▸ REQUIRED WORK
Rewrite the material as a Markdown table with the columns Row and Text, starting with the line containing "Image resolution: width=880" and going on through the line containing "pyautogui.click(x=1437, y=103)". Number each line in Row and skip any blank lines.

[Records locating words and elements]

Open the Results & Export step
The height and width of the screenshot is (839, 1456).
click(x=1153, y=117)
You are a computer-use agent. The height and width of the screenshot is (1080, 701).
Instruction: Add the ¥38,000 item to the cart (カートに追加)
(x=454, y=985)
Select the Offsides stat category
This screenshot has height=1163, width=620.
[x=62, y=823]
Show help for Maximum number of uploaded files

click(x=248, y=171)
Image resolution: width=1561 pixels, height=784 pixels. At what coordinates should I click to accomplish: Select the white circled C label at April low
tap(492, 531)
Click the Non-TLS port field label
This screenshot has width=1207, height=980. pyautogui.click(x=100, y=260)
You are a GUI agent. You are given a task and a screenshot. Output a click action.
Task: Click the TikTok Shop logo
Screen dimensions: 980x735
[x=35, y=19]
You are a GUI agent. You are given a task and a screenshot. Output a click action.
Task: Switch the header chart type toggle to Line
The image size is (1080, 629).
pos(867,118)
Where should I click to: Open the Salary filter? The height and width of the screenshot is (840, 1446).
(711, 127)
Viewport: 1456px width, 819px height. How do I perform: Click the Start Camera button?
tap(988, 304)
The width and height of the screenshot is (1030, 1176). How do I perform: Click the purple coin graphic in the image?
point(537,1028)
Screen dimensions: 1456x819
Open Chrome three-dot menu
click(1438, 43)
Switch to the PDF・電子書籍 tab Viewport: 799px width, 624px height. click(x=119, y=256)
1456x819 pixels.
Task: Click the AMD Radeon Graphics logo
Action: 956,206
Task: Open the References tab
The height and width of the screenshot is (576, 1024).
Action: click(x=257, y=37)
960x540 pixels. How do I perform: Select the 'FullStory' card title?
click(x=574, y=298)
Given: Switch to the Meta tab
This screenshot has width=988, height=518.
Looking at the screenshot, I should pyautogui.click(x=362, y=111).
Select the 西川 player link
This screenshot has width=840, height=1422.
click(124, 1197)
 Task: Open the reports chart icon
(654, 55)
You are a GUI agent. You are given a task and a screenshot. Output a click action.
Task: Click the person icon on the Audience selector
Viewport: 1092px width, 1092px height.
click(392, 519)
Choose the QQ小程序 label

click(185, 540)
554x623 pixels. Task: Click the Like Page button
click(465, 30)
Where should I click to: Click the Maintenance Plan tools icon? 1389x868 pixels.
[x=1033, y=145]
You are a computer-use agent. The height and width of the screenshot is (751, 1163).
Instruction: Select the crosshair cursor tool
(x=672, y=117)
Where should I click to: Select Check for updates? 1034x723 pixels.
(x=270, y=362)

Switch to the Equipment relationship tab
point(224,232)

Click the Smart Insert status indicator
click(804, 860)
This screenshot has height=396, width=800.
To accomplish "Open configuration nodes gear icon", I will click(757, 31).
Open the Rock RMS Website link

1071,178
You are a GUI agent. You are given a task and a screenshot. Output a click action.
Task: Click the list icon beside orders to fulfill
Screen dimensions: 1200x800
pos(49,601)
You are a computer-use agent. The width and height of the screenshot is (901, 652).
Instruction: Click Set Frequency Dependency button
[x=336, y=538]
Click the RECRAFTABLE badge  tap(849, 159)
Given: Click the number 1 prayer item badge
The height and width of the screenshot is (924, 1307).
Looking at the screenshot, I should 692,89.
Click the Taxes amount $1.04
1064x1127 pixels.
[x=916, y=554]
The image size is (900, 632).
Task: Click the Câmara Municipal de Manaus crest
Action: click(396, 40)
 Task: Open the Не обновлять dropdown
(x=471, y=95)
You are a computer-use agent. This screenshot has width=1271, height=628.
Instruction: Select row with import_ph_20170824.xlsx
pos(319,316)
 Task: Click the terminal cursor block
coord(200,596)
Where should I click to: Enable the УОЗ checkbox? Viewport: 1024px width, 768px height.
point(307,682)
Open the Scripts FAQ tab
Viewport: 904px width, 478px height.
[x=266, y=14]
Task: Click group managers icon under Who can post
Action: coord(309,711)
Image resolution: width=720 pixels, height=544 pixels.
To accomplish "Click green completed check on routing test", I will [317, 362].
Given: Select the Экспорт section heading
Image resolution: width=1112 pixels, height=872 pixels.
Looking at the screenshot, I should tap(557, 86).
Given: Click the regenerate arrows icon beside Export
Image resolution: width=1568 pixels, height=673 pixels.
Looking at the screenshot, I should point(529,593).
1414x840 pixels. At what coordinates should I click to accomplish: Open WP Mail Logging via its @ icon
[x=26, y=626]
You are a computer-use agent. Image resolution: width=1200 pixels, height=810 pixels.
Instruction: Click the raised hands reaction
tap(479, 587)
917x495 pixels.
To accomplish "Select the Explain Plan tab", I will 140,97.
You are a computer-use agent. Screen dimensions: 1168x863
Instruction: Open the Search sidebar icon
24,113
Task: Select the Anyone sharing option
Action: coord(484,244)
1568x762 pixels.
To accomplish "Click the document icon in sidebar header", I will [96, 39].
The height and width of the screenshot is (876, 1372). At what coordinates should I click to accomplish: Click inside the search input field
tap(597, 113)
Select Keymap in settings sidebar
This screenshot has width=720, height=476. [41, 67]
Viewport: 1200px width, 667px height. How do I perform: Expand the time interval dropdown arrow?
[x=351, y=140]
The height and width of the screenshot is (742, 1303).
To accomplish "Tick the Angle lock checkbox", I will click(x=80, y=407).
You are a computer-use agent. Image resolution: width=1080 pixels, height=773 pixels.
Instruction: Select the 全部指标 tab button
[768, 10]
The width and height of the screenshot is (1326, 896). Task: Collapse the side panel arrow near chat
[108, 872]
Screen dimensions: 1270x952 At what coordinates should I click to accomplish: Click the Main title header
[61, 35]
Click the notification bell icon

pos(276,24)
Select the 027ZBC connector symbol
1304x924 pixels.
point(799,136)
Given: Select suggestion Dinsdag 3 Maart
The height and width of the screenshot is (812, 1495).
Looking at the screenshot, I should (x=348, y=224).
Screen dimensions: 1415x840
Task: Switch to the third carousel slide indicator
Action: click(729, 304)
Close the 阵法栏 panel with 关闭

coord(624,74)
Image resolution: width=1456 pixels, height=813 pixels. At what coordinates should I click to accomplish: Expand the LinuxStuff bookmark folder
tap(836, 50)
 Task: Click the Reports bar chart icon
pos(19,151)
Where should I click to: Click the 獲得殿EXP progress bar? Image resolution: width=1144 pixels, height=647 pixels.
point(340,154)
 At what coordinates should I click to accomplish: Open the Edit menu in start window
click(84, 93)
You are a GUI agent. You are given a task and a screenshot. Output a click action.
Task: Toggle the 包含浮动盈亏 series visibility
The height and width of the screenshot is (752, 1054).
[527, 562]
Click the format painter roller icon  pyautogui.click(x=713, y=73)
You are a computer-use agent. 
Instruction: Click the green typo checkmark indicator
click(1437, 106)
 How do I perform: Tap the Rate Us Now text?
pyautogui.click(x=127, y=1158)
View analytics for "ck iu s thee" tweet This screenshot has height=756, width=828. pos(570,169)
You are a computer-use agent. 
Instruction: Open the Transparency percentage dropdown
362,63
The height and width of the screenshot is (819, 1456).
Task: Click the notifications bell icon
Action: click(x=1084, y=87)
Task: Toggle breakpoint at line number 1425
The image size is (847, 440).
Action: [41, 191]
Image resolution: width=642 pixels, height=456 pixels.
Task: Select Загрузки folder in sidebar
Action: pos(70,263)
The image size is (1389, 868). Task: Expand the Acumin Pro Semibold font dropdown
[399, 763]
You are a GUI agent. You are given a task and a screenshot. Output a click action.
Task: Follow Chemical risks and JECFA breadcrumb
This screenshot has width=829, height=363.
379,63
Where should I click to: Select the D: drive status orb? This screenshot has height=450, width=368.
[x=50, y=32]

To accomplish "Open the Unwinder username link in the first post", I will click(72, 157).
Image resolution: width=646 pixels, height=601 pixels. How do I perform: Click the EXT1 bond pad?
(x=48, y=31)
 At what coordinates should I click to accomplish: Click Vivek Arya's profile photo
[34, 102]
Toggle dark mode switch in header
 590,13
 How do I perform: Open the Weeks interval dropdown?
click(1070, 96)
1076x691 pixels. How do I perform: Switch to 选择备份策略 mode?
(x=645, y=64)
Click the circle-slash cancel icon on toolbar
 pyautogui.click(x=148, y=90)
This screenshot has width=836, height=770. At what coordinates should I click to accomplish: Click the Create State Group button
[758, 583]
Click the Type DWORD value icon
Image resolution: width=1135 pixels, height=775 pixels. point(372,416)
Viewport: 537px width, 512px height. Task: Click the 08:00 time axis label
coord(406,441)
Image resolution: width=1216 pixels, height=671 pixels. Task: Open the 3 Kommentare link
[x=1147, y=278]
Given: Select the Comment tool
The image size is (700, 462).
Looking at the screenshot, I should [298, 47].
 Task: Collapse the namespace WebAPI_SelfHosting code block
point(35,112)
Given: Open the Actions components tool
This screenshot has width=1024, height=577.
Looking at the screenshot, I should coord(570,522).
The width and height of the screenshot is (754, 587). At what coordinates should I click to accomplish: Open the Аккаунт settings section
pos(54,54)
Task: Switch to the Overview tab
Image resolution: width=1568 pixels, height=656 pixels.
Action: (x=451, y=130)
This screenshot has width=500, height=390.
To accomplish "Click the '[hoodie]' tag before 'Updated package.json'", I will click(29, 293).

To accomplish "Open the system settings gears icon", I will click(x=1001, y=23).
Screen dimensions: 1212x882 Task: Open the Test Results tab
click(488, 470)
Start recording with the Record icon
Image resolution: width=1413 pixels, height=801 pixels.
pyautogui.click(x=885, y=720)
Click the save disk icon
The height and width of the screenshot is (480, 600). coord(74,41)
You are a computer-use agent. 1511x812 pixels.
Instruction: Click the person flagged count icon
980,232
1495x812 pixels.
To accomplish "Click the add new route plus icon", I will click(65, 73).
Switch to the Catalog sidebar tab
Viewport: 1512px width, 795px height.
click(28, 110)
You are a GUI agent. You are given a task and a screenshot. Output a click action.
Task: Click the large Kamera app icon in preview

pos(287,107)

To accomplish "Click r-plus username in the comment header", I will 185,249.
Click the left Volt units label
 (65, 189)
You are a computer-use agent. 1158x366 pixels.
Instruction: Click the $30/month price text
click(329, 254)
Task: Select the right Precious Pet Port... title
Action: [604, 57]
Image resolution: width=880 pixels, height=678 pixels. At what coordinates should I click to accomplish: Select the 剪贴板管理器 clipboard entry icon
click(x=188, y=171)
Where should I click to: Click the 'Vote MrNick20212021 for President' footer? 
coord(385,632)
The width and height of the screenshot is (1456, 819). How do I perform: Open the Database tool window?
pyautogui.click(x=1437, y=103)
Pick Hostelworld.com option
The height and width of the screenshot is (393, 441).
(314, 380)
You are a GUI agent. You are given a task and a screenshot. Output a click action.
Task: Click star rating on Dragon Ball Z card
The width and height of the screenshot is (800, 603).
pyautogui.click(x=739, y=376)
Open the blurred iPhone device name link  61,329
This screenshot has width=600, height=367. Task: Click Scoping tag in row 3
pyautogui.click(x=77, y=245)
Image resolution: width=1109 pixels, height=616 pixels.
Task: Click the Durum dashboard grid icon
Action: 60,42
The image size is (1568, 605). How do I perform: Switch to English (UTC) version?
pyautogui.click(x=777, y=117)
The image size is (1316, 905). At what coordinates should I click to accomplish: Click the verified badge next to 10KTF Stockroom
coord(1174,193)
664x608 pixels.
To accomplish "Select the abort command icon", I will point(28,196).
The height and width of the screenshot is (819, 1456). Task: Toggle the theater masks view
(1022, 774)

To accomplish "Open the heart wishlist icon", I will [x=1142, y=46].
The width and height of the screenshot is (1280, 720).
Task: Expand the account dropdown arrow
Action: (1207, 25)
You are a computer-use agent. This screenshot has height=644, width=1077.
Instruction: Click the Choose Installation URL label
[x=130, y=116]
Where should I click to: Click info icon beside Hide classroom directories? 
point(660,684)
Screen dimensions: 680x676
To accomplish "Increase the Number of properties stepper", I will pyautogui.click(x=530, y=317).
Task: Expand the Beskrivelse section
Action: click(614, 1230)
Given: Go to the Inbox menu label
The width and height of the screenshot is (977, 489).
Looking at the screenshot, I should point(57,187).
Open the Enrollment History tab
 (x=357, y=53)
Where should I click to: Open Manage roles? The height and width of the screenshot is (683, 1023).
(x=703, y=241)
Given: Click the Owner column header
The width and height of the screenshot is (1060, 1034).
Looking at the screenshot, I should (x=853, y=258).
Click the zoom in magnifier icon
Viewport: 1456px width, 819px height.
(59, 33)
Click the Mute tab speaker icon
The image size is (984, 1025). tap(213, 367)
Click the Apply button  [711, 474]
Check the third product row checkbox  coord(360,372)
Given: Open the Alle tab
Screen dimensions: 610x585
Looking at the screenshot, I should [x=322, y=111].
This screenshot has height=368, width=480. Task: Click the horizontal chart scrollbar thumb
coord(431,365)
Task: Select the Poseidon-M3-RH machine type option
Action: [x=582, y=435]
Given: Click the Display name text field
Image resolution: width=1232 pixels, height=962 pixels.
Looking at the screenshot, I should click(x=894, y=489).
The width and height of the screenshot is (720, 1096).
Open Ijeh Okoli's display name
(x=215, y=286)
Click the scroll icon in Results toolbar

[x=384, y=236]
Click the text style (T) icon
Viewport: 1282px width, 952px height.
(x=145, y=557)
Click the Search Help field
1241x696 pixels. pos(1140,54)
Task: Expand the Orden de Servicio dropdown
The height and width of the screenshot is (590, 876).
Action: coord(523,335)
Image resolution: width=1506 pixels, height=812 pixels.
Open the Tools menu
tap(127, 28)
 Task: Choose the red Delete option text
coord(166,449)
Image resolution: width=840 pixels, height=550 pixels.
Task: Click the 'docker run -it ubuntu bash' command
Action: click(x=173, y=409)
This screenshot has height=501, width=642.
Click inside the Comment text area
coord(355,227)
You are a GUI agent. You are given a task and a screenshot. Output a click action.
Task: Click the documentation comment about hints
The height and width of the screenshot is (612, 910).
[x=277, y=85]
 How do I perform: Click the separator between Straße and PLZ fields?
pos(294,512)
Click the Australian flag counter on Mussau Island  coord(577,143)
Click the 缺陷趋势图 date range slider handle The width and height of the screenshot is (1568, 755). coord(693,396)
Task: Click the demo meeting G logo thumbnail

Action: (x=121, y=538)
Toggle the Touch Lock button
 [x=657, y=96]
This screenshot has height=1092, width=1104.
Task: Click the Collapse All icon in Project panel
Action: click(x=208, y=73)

▸ FULL OUTPUT
| Row | Text |
|---|---|
| 1 | Image resolution: width=880 pixels, height=678 pixels. At what coordinates should I click to accomplish: Select the 剪贴板管理器 clipboard entry icon |
| 2 | click(x=188, y=171) |
| 3 | Where should I click to: Click the 'Vote MrNick20212021 for President' footer?  |
| 4 | coord(385,632) |
| 5 | The width and height of the screenshot is (1456, 819). How do I perform: Open the Database tool window? |
| 6 | pyautogui.click(x=1437, y=103) |